Tak bisa dipungkiri bahwa salah satu penyebab rusaknya generasi hari ini juga disebabkan oleh lalainya seorang ibu dalam menghayati perannya ketika telah berumah tangga. Sangat jarang para Ibu  duduk bersama dengan sang buah hati, kemudian memberinya suplai nasehat dan motivasi. Hal ini pun disebabkan dari dangkalnya kadar keilmuan sang ibu yang memang sedari awal tidak dipahamkan oleh keadaan dimana ia dahulu menuntut ilmu. Sebab sangat jarang perkara kewajiban menjadi ibu ini dibahas dalam kurikulum pendidikan sekolah sebagaimana bidang ilmu lainnya.

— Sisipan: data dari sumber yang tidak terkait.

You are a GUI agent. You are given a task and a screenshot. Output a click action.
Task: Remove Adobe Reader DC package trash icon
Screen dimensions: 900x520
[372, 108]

Dari peliknya persoalan remaja dan generasi hari ini, menjadi ladang pahala bagi seorang wanita (ibu). Mendidik anak-anaknya mengenalkannya pada Islam dan menjaganya agar tidak terjerumus dalam lingkaran sesat pergaulan bebas, kelak akan berbalas surga. Sebab amanah ini sejak awal datang dari Allah Swt dan Dia juga yang akan membalasnya. Maka berbahagia dan berbanggalah seorang wanita yang telah mengemban amanah menjadi seorang pendidik generasi. Sungguh tak ada balasan terbaik di akhirat kelak selain mendapatkan Surga-Nya. Olehnya itu, berilah sumbangsi terbaik dalam mengawal lahirnya generasi-generasi hebat sang penyongsong peradaban mulia (Islam). Wallahu’alam.